What this looks like in practice

A coding agent built this way might decompose into:

planner_llm(goal, policy) -> Plan
Plan := Step+
Step   := tool_call(name, args) where args reference TaintedValue ids
executor(plan):
  for step in plan:
    check_capabilities(step, taint_labels)
    result = dispatch(step)
    if result.untrusted:
      result = quarantine_llm.extract(result, schema)
      result.taint = UNTRUSTED

The non-obvious work is the policy language. “Untrusted strings cannot become shell arguments” is easy. “A file path read from a code review comment cannot be written to outside the repo’s working tree” requires a real type system over capabilities, with provenance tracking through transformations. Several 2026 frameworks (Anthropic’s tool-use schema extensions, the open-source agentkit-cap project, Microsoft’s Inner Loop work) are converging on labels-plus-policy rather than free-form sandboxing.

Mapping to 800-53

When you write the SSP, this architecture has the pleasant property of mapping cleanly to existing control families rather than requiring hand-waving overlays.

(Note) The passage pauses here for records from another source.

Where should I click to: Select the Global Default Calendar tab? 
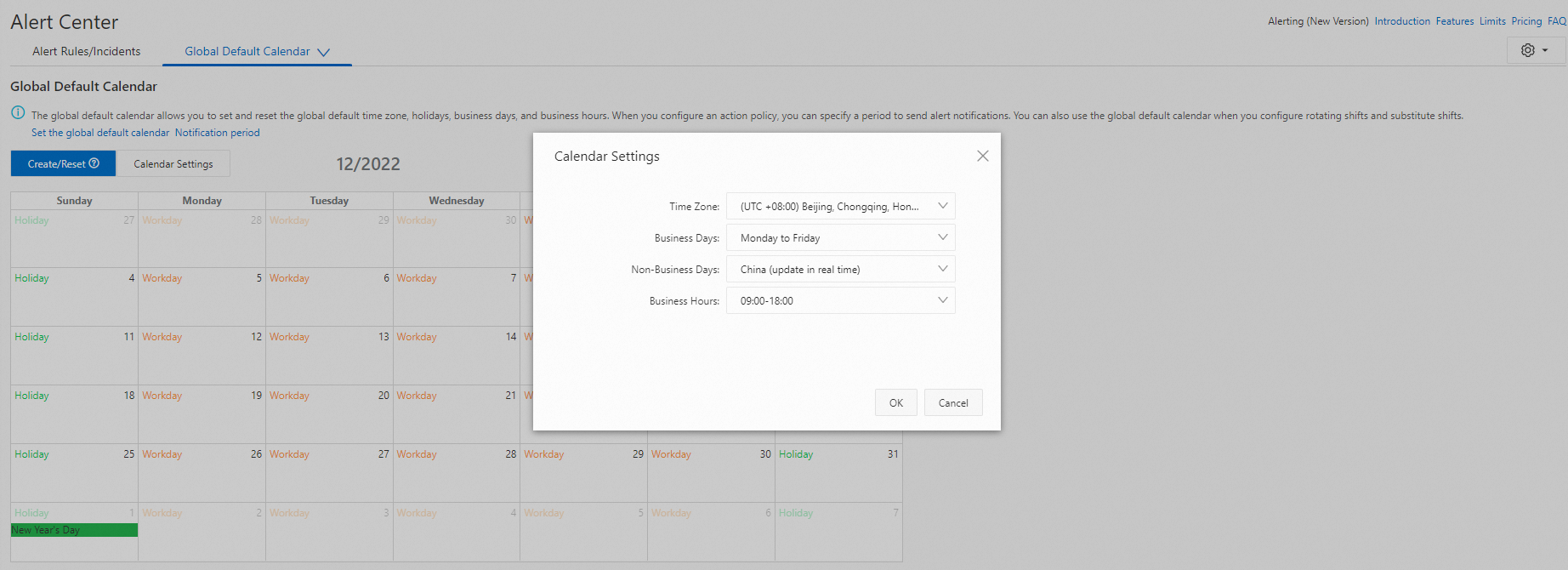click(x=247, y=52)
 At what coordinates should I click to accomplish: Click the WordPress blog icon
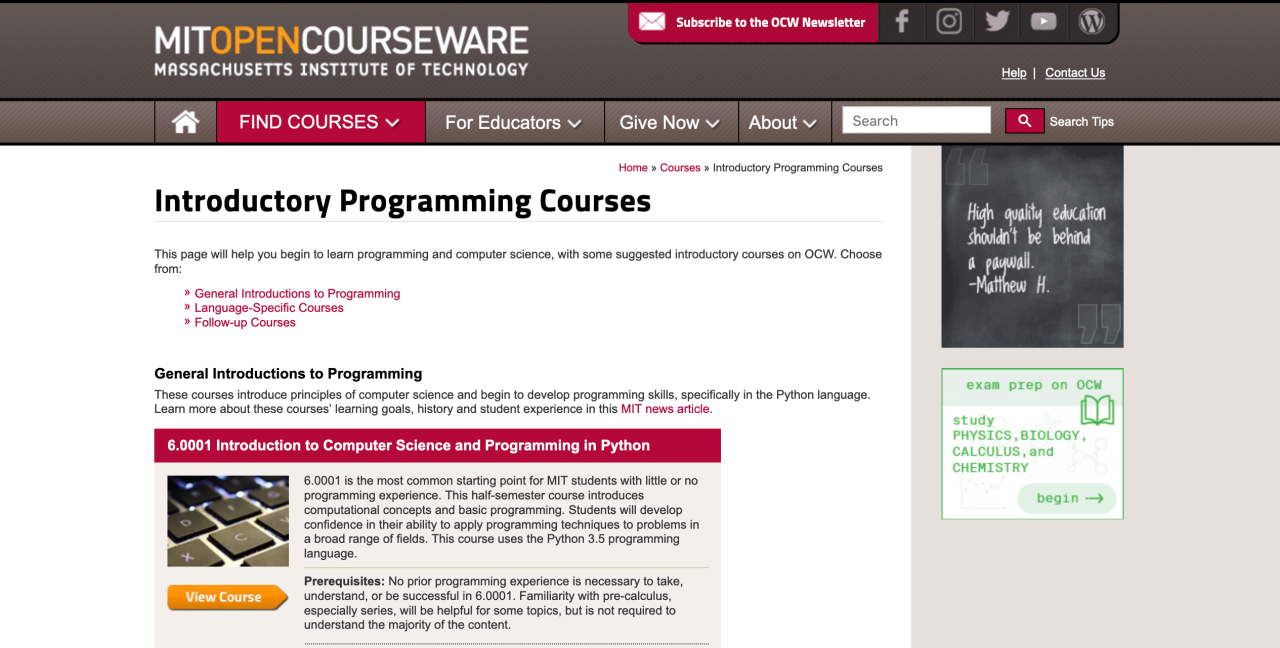(1091, 21)
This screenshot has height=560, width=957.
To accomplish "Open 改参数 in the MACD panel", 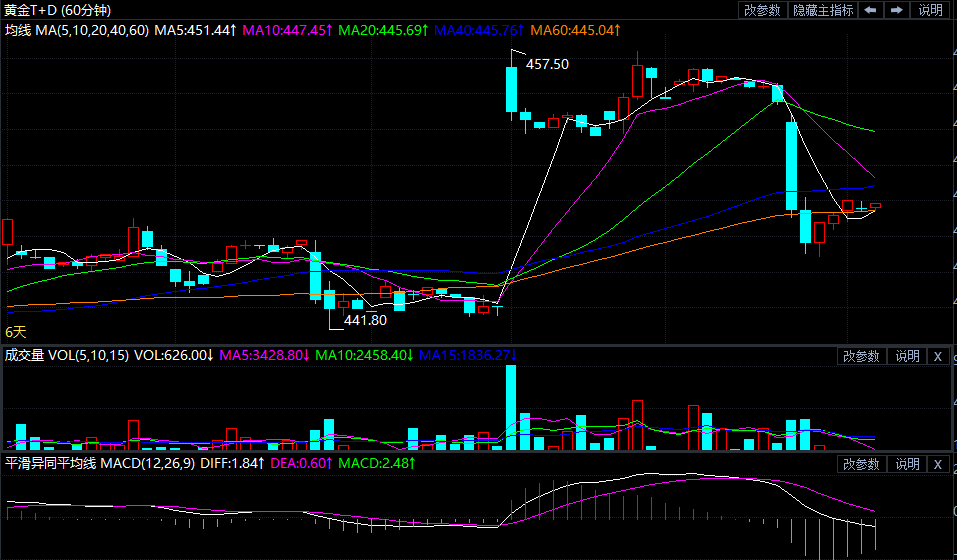I will pos(860,464).
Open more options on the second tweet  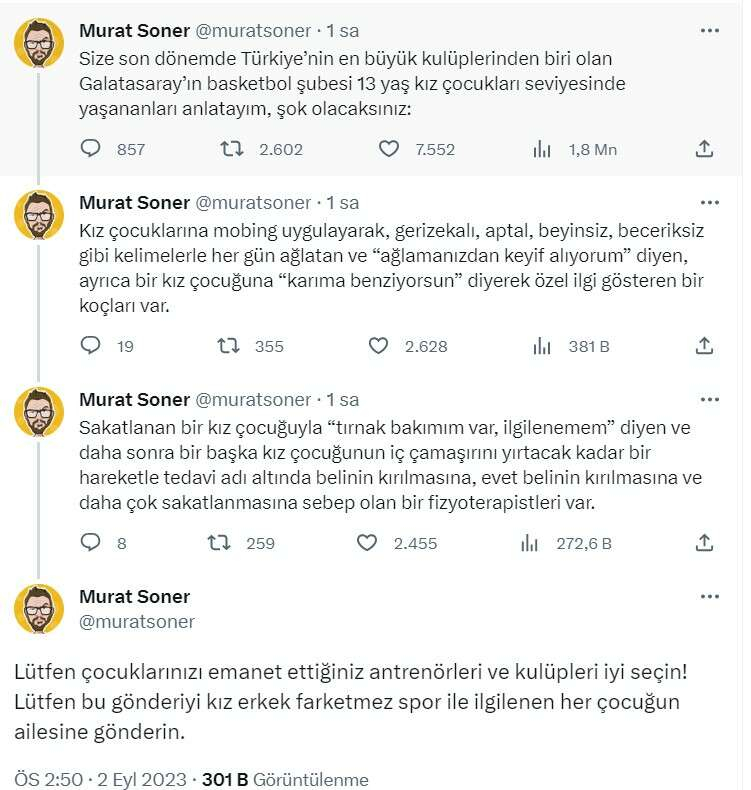(x=709, y=202)
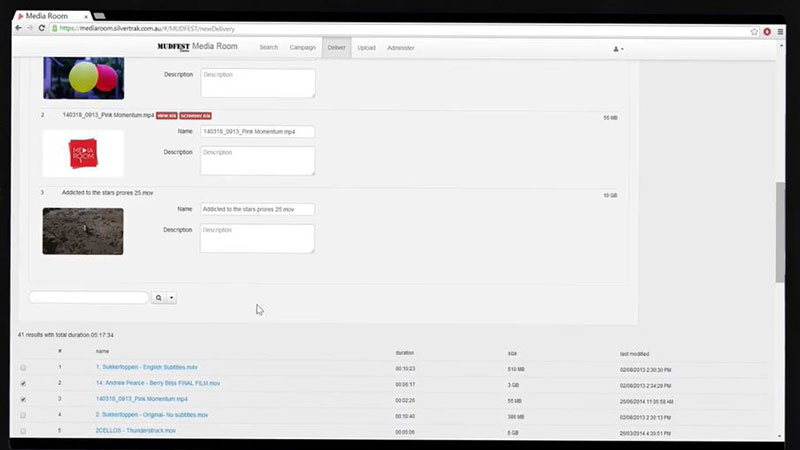Expand the search options dropdown arrow
Screen dimensions: 800x450
172,297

Control How the pattern satisfies it
AC-3, AC-4 Capability labels enforce mediated access and information flow between trust domains
AC-6 Planner runs with the user’s authority; quarantine model runs with none
SC-3 Hard separation of planner, executor, and quarantine model processes
SC-7 Tool dispatcher is the only egress; no model directly invokes external services
SI-10 Structured-output extraction validates all untrusted content against a schema
SI-7 Plan integrity: signed plans, deterministic execution, no mid-flight replanning on untrusted content
AU-2, AU-12 Every tool invocation is interpreter-mediated, so logging is complete and tamper-evident
CA-7 Policy violations surface as interpreter exceptions, not buried model behavior

The AU story alone is worth the architectural cost. Auditing a freeform ReAct loop is nearly impossible — the model can decide to stop logging, lie about what it did, or chain tool calls the logger didn’t anticipate. An interpreter-mediated agent produces an audit trail with the same fidelity as a syscall log.

Where it breaks

Honest caveats. Capability systems are only as good as the policy you write, and writing policy for general-purpose agents is hard. The quarantine model still has to be correct enough to extract structured fields without being tricked into lying about them — though lying in a typed schema is a much narrower attack surface than free-form output. Latency goes up: two model calls plus a structured extraction per untrusted input. And expressiveness drops, which is the real reason vendors resist this design — a fully constrained agent is less impressive in demos than one that improvises.

There are also hard cases the pattern doesn’t solve. Side-channel exfiltration through plan-shape choices. Adversarial inputs that corrupt the quarantine model’s extraction in semantically valid ways. Multi-tenant memory poisoning where an attacker plants content today that the planner trusts tomorrow. RA-3 and SR-3 still apply.

The takeaway for ATO work

If you’re an ISSO looking at an agentic system and the answer to “how do you prevent prompt injection from causing unauthorized tool execution” is a list of mitigations on the input side, that system is not authorizable for anything that touches consequential actions. Ask for the control-flow architecture. Ask where the trust boundary is between instruction tokens and data tokens. If the team can’t draw it on a whiteboard, there isn’t one.

The agents that survive the next two years of red teaming will be the ones designed like operating systems, not like chatbots with extra steps.